Yahoo jumped $19.44 to $124.94 by the close of regular trading a day after the company reported stronger-than-expected earnings. Other Net stocks are riding Yahoo's wave: Amazon.com was up 6 percent at $35.06, Priceline.com jumped 10 percent to $35.62, and Lycos gained 6 percent to $44.25. America Online rose 3 percent to $57.44.
The run-up comes after yesterday's sell-off, sparked by anticipation of Yahoo's earnings report. Yahoo's stock yesterday hit its calendar year low.
Investors were concerned that Yahoo's growth would slow in the coming months because of sagging advertising revenues.
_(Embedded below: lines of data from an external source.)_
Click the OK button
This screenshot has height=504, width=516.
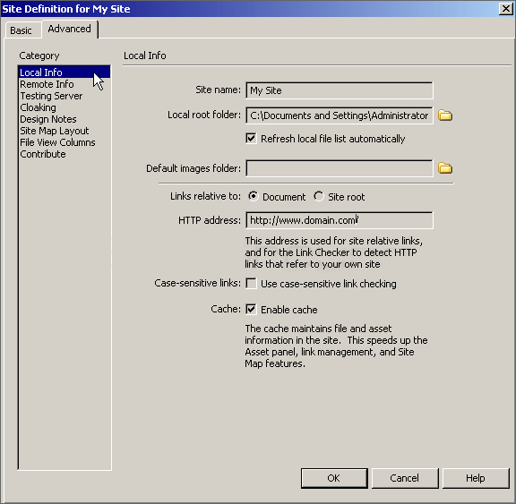pos(334,478)
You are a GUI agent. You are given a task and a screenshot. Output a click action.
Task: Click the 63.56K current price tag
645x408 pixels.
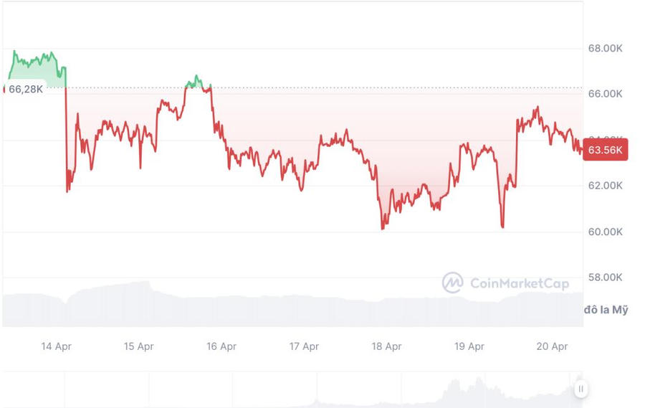coord(606,150)
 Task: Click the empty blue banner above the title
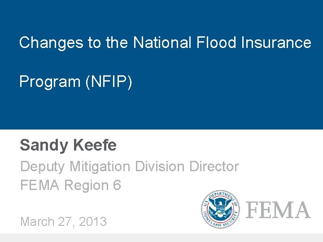(x=162, y=16)
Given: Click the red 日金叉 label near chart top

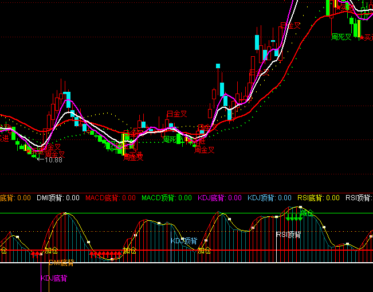Looking at the screenshot, I should tap(290, 26).
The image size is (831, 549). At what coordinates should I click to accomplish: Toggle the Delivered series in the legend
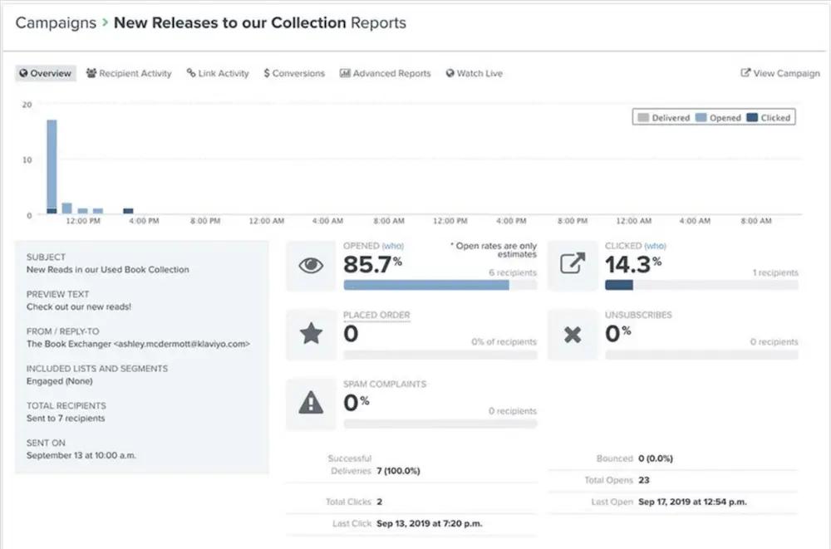click(663, 117)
In an interview with CNET News.com yesterday, Yahoo chief executive Tim Koogle said he believes there is "no reason to change" his company's focus following a strong earnings report that saw revenues more than double.
Yahoo reported net income of $74 million, or 12 cents a share, for the period ended June 30. In comparison, The Internet portal and search giant earned $27 million, or 5 cents a share, for the same period last year.
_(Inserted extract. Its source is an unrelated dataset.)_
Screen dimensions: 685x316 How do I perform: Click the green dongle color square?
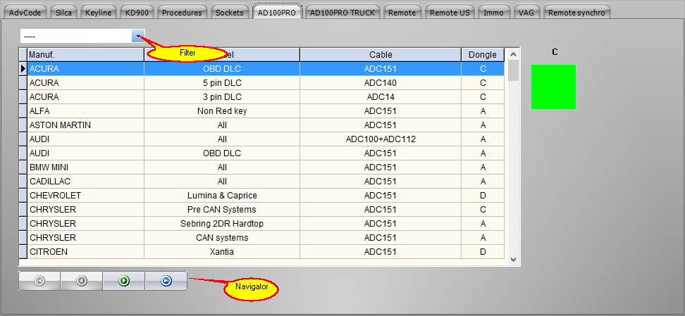coord(553,87)
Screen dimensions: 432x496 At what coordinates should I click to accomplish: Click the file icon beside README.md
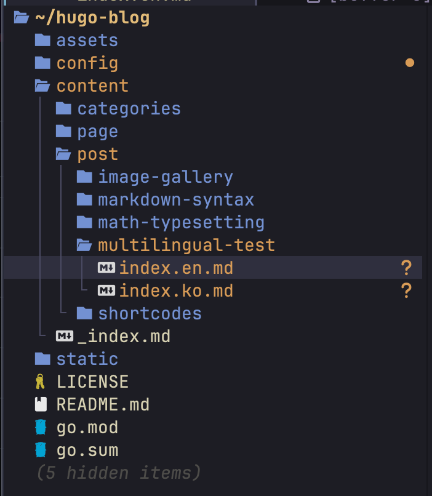coord(41,404)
Wall Street expected the company to earn 10 cents a share during the second quarter, according to First Call's consensus of financial analysts. The per-share earnings also exceeded so-called whisper numbers of 11 cents per share.
Perhaps the most-watched figure in the report was Yahoo's revenue, which soared to $270 million. That's a 110 percent increase from the $128.5 million in revenue during the same period last year.
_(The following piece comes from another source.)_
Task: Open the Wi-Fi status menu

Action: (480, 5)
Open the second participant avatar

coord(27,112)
"The bottom line is that we continue to believe that Yahoo will experience some impact from that dot-com shakeout but that it will emerge from the shakeout in a stronger competitive position than it had going in," Merrill Lynch Internet analyst Henry Blodget wrote in a note to investors today.
Yahoo's results have received considerable attention recently as a handful of Wall Street analysts questioned the company's growth potential. Analysts have predicted that Yahoo's revenue growth could slow as cash-strapped dot-coms tighten their advertising budgets.
Today several Wall Street analysts issued reports reiterating their support for the stock, while analysts such as Derek Brown of W.R. Hambrecht continued to express concern about the "weakness of the online advertising market." Brown maintained that the company will continue to see growth from other areas, such as the international arena.
Yahoo's Koogle said the company expects to see continued growth in Internet ad sales.
"Ad spending is strong and will continue to grow well," he said, citing third-party industry reports. "Among our client base, we've been focused on getting as diversified as possible and at qualifying our customers."
Chief financial officer Susan Decker said during a conference call that less than 10 percent of Yahoo's revenues come from "financially questionable clients."
Yahoo shares dipped as much as 8 percent yesterday after an influential Internet analyst said the company's spending would erode profit margins. Morgan Stanley Dean Witter analyst Mary Meeker said in a conference call to brokers that Yahoo's profits would be trimmed by its aggressive spending in developing wireless offerings.
Koogle said that the company plans to invest in new businesses and continue to build its brand, expecting to maintain profit margins of between 32 percent and 38 percent.
"We don't anticipate any change in our margins," he said. "We expect we'll stay within the range, and in fact, we have so far consistently hit the top end of the range."
Koogle said Yahoo's new initiatives such as corporate and wireless portals are natural extensions of its current businesses and will incur only incremental costs.
Addressing concerns about the introduction of Yahoo FinanceVision, a business news channel that combines streaming media with Web browsing features, Koogle denied that the project shows Yahoo is departing from its primary role as a content aggregator to creating its own Web content.
"We are primarily a content aggregator," he said. "We're doing a good (job) at that and see no reason to change."
Just last week, Deutsche Banc Alex Brown analyst Andrea Williams Rice cut Yahoo's rating to "buy" from "strong buy," citing the ad spending slowdown. Market conditions and the loss of venture capital have been the main culprits, she wrote in her note to investors.
Last month, Merrill Lynch's Blodget also raised warning flags, predicting lower-than-expected revenue growth because of the sour market.